Übungsaufgaben:
1 > Nenne alle Darstellerinnen und Darsteller, die im Text über die Undine-Inszenierung vorkommen, jeweils mit der Rolle, die sie spielen.
2 > Greife den Text über die Undine-Inszenierung nach seinem letzten Satz auf und schreibe ihn weiter.

Textausschnitt:

Purpur-weiß, dachte ich im ersten Augenblick: Der ganze Raum war ausgekleidet mit weißer Folie und Laken. Ganz die Farbe meiner neuen Schuhe. Es machte den Ein-druck, als wolle der Regisseur uns mitnehmen in eine absolut andere Welt. Wir tauchten ab.

Jeffrey Döring, künstlerischer Leiter der Inszenierung, hatte im Vorfeld im Rahmen ei-nes sehr schönen Interviews mit der Stuttgarter Zeitung darauf hingewiesen, dass man sich an der Erzählung Undine (de la Motte Fouqué) und der gleichnamigen Oper orientiert habe. In dem Lichte machte das Erscheinungsbild Sinn: Eine imaginäre Wasserwelt, dekoriert u. a. mit einem fliegenden Hai (Helium), einem Schlauchboot, Paddeln, von der Decke hängenden Meerjungfrauflossen, mit Wasser gefüllten Eimern, einem überlebensgroßen Bilderrahmen und einem langen Tisch mit allerlei Tand.

In dem Bilderrahmen saß eine rosa gekleidete Frau namens Bertalda, dargestellt von Laila Richter, nicht hochsensibel und Verflossene von Huldbrand. Sie war unentwegt damit beschäftigt, durch ihre Präsentation alle Aufmerksamkeit auf sich zu ziehen. Huldbrand selbst, ebenfalls nicht hochsensibel und dargestellt von Johannes May, suchte in einem Radio einen Sender, der ein Lied ausstrahlte, das seine Angebetete Undine zu ihm führen könnte. Als Huldbrand sein Scheitern feststellen muss, beginnt er, ungeduldig nach der hochsensiblen Undine zu rufen, die durch Lisa Ströckens dargestellt wurde. Doch diese Art des Kontaktversuches wird durch Undines platonischen Freund, der hochsensibel war und von Pascal Zurek dargestellt wurde, gestört, wobei dieser dieselbe Sprache spricht, wie Undine: klassischen Gesang.

Undine reagiert nicht auf das Rufen, was Huldbrand fast zur Verzweiflung bringt: Wie ist es zu schaffen, Undines Aufmerksamkeit zu erlangen? Er unternimmt den nächsten Versuch und verteilt mittels Wassertropfen eine Spur, die sie zu ihm führen soll. Doch nachdem auch dies nicht zum Ziel führt, steigt Huldbrand in das Schlauchboot und paddelt mühevoll hinaus auf das Meer. Erst, als er weit draußen ist, fasst sie Vertrauen. Undine steigt als Meerjungfrau aus dem Wasser ihrer Wahrnehmungen und Empfindungen in das für Huldbrand sichere Boot. Dient das Meer als Symbol für Transzendenz und für Undines Affinität zum Wasser? In das voll und ganz zu versinken sie imstande ist?

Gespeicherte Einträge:
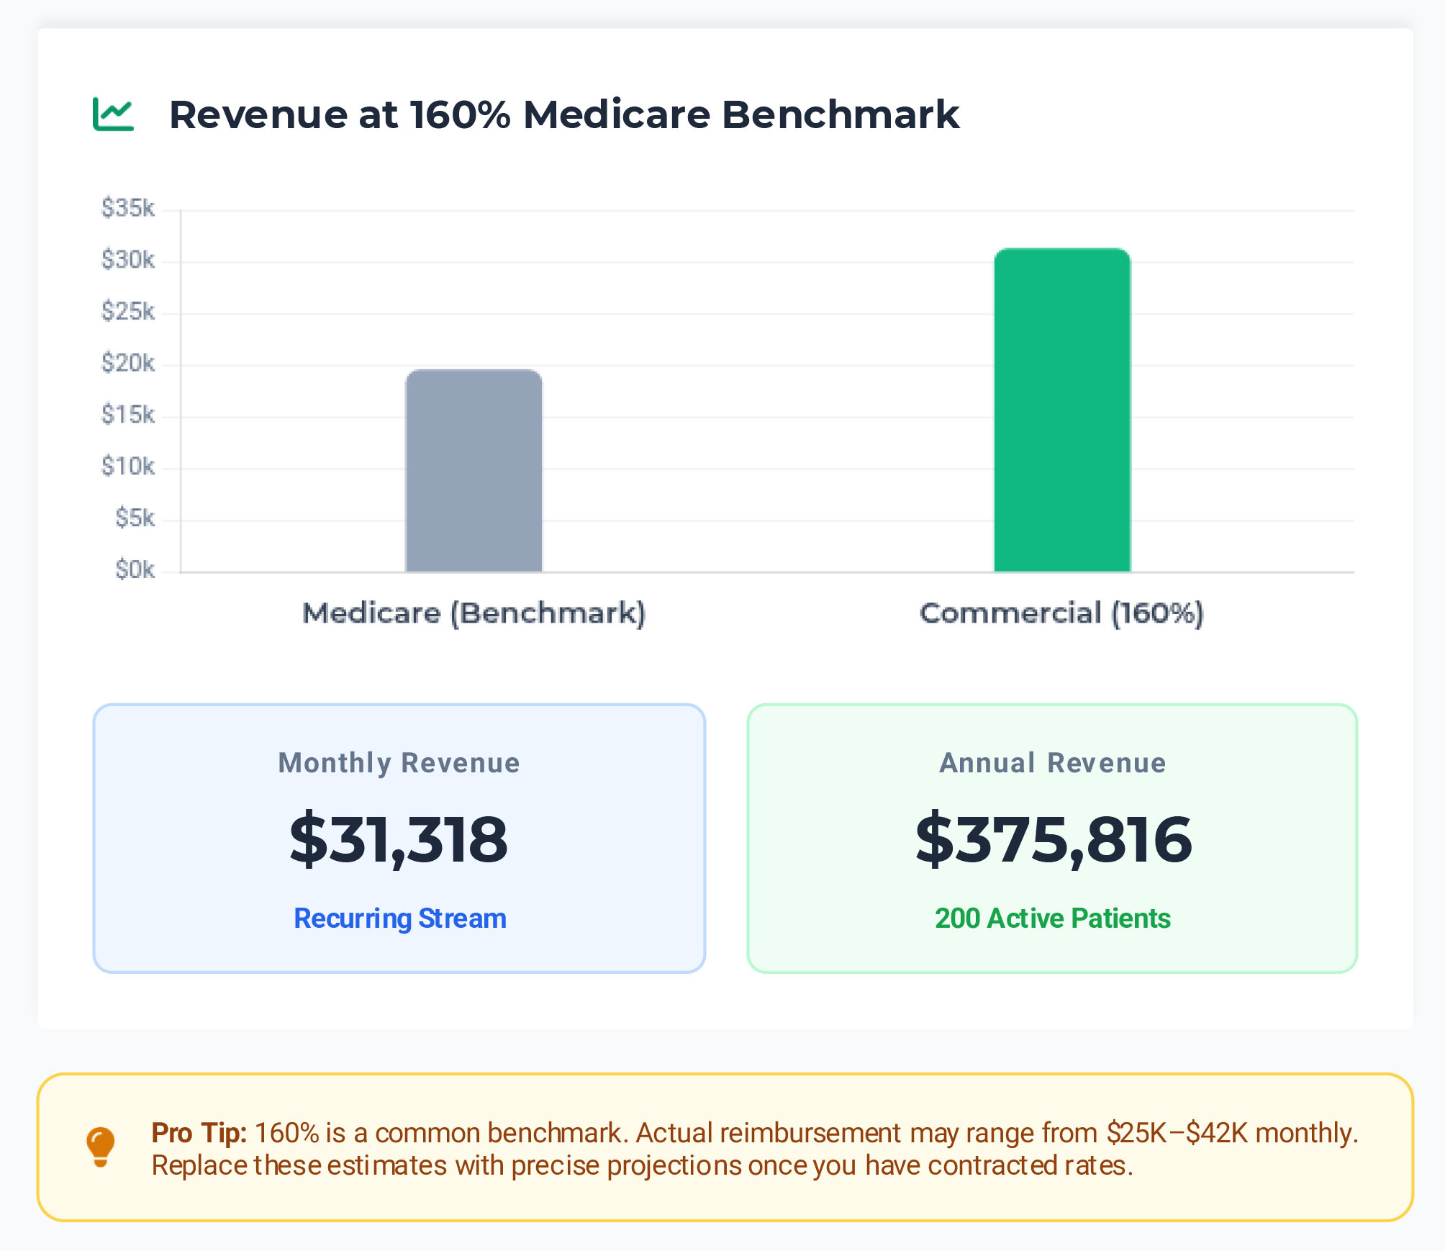The height and width of the screenshot is (1251, 1445).
Task: Click the $35k y-axis tick label
Action: point(128,208)
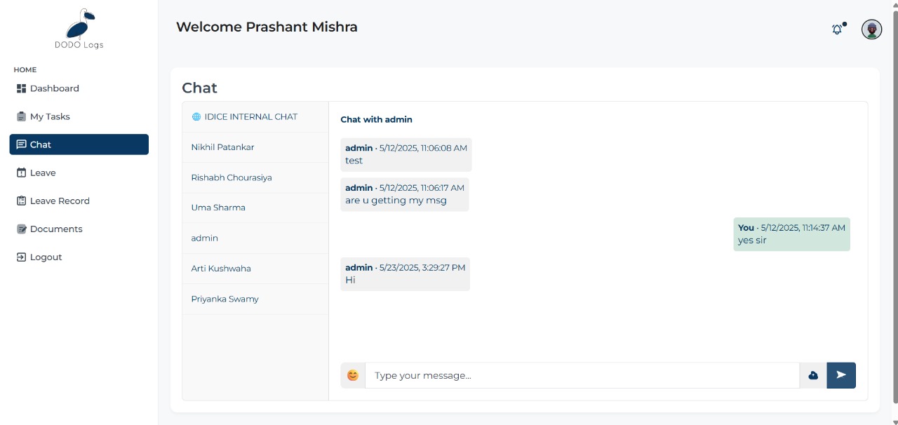This screenshot has width=898, height=425.
Task: Select the Leave calendar icon
Action: tap(21, 173)
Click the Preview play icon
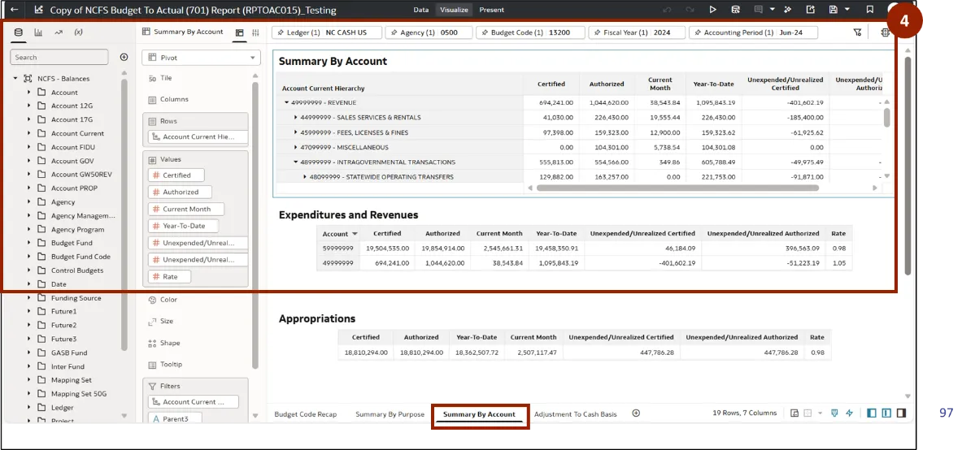The image size is (962, 450). coord(712,10)
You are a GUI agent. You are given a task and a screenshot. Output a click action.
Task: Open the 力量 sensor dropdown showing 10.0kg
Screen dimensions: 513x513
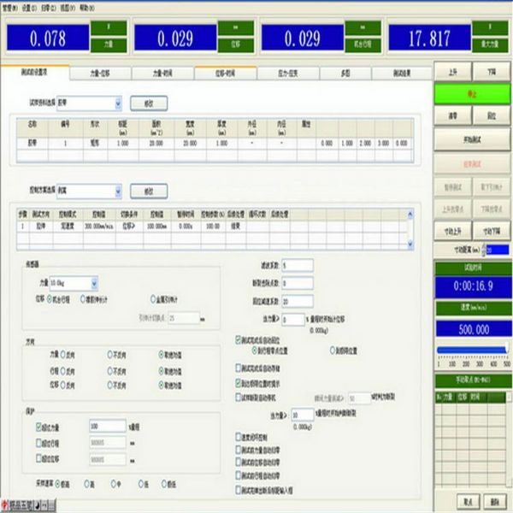[x=94, y=282]
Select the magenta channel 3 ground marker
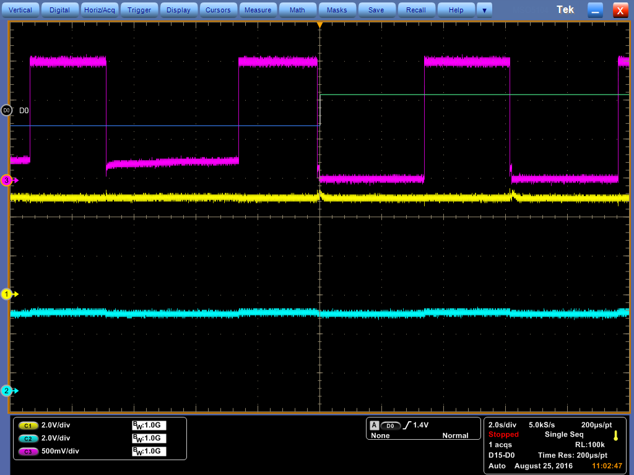 pos(8,181)
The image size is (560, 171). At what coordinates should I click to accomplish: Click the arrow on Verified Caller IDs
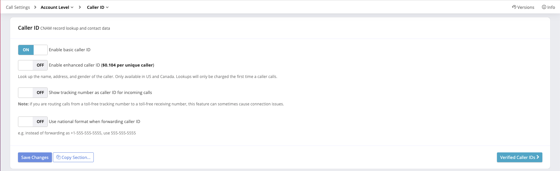click(x=538, y=157)
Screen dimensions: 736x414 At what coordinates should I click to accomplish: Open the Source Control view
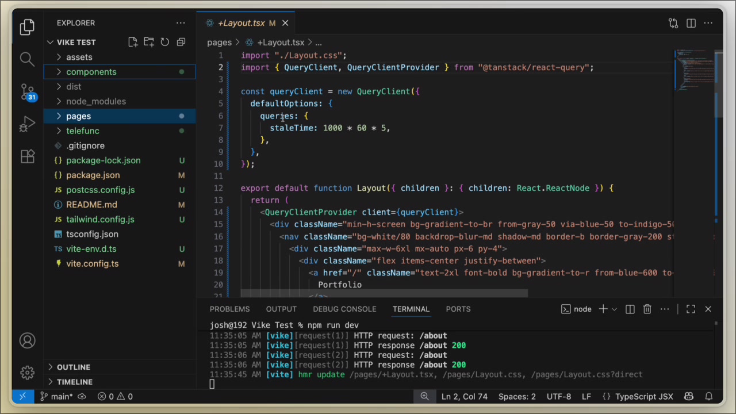[x=27, y=92]
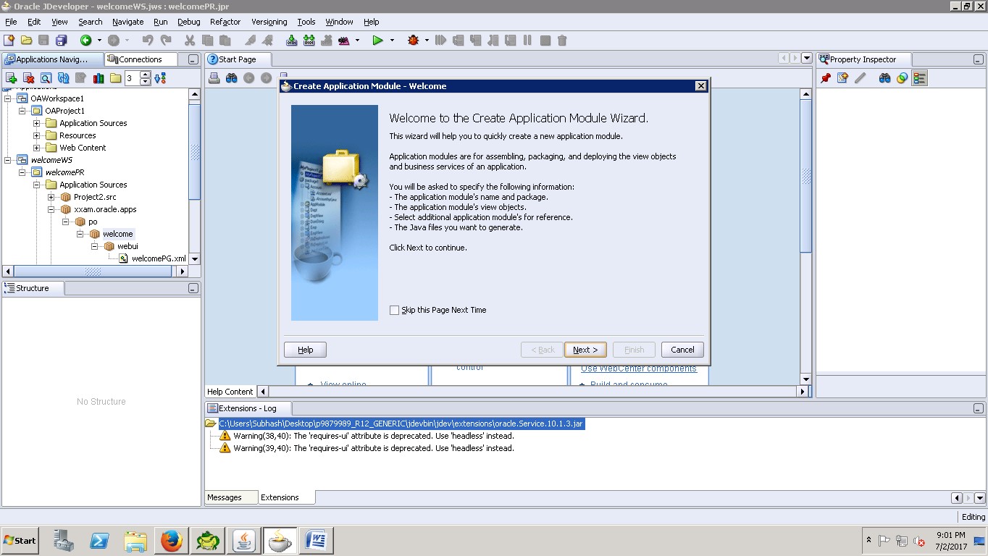Click the Print icon in Start Page toolbar
The image size is (988, 556).
pos(214,77)
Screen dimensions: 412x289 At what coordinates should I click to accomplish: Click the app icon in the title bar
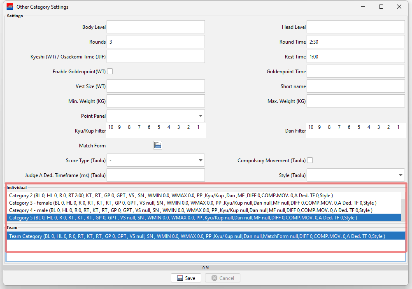point(10,7)
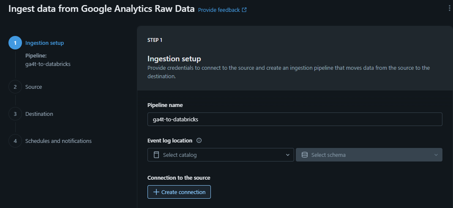The height and width of the screenshot is (208, 453).
Task: Click the plus icon on Create connection
Action: [x=156, y=192]
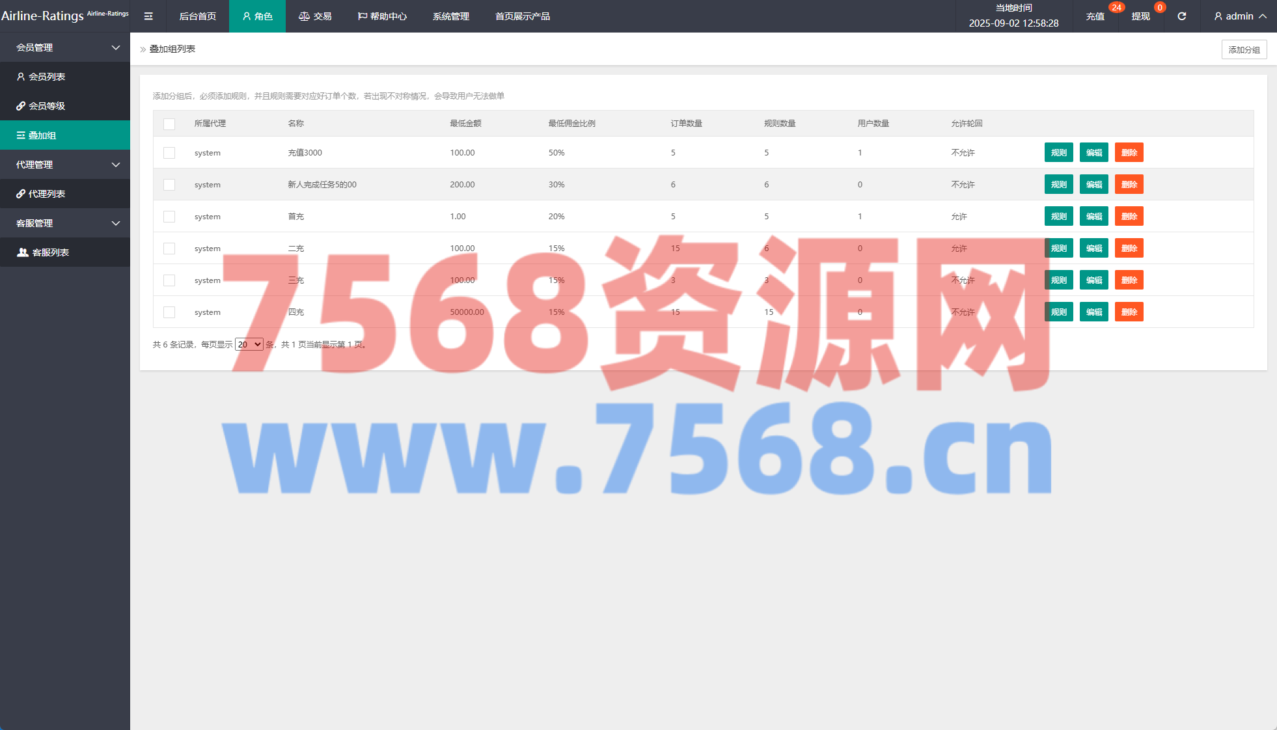This screenshot has height=730, width=1277.
Task: Select the 叠加组 list icon in sidebar
Action: (x=21, y=135)

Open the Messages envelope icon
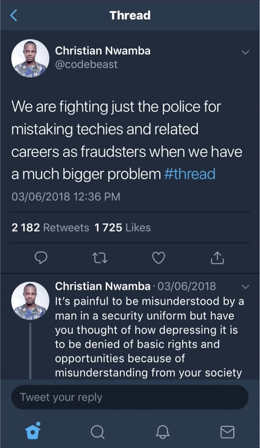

Ergebnisse je Aufgabe:
1 > Laila Richter als Bertalda, Johannes May als Huldbrand, Lisa Ströckens als Undine und Pascal Zurek als Undines platonischer Freund.

2 >
Bald zeigen sich diverse Unterschiede zwischen Undine und Huldbrand. Undine kommuniziert über eine ausdrucksstarke und professionell wirkende Art des klassischen Gesangs; eine Kunst, die Huldbrand nicht beherrscht. Und so versucht er mittels Kassettenaufnahme, die er zuvor von Undines hochsensiblen Freund überreicht bekam, Undines Sprache zu imitieren. Doch so kommt es zu Missverständnissen und Huldbrand brüllt Undine mehrmals an: „Ich versteh’s nicht!“ – was im Theater durch Sounddesign untermauert wird – und er meint damit, dass er ihr ganzes Wesen nicht versteht.

Aus dem Off erhält Huldbrand eine Art Bedienungsanleitung für hochsensible Partner, was ihn veranlasst, Undine in eine aufgeblasene Muschel zu stellen, um ungeduldig zu sagen: „Na mach!“ Doch Undine scheint die Rolle einer Göttin (und sei es Venus) gar nicht zu liegen und versucht mit allen ihr möglich erscheinenden nonverbalen Mitteln, dies zu kommunizieren.

Nach wie vor romantisch an Huldbrand interessiert ist die Dame des Bilderrahmens, Bertalda, die sich nun Gehör verschaffen will. Und so versucht sie, Undine zu vermitteln, inwiefern sie komisch sei und was zu tun wäre, um so zu werden, wie Bertalda es ist. Doch das wird nicht klappen.

Und so sieht sich Bertalda schon als baldige Gattin Huldbrands. Daraus wird jedoch auch nichts, denn Huldbrand hat durch Undine die Tiefe und den Reichtum des Lebens geschmeckt und kommt mit der Oberflächlichkeit Bertaldas nicht mehr zurecht. Er zieht sich den viel zu engen Taucheranzug vom Leib und symbolisiert dadurch – untermauert durch Selbstgespräche – einen Ausstieg aus seiner alten Sicht auf das Leben, seine neue geistige Freiheit und erlebte Feinheit, um wieder in die Nähe Undines zu gelangen, was schlussendlich gelingt.

Jeffrey Döring hatte den Stuttgarter Nachrichten erzählt, wie ihn das Märchen „Die kleine Seejungfrau“ von Hans Christian Andersen stark beeindruckt hatte. Er fragte sich: Hätte die kleine Seejungfrau nicht auch eine Chance gehabt, wäre sie schlicht sie selbst geblieben und in dieser Form dem Prinzen begegnet? Doch sie durchtrennt sich den Fischleib mit einem Messer und lässt sich ihre Zunge herausschneiden. Das sind enorme Qualen, die sie in Kauf nimmt, um im Ergebnis trotzdem nicht so zu werden, wie alle anderen. In Brennender Schnee ist es anders: Undine bleibt sich selbst treu und wird dadurch gefunden.

Ich muss zugeben, selten hat mich ein Theaterstück so tief berührt wie Brennender Schnee. Jeffrey Döring hat ein Meisterstück geschaffen, in dem in der Tat professionelle Künstler auf höchstem Niveau durch Kunst und Technik Hochsensibilität auf die Bühne bringen.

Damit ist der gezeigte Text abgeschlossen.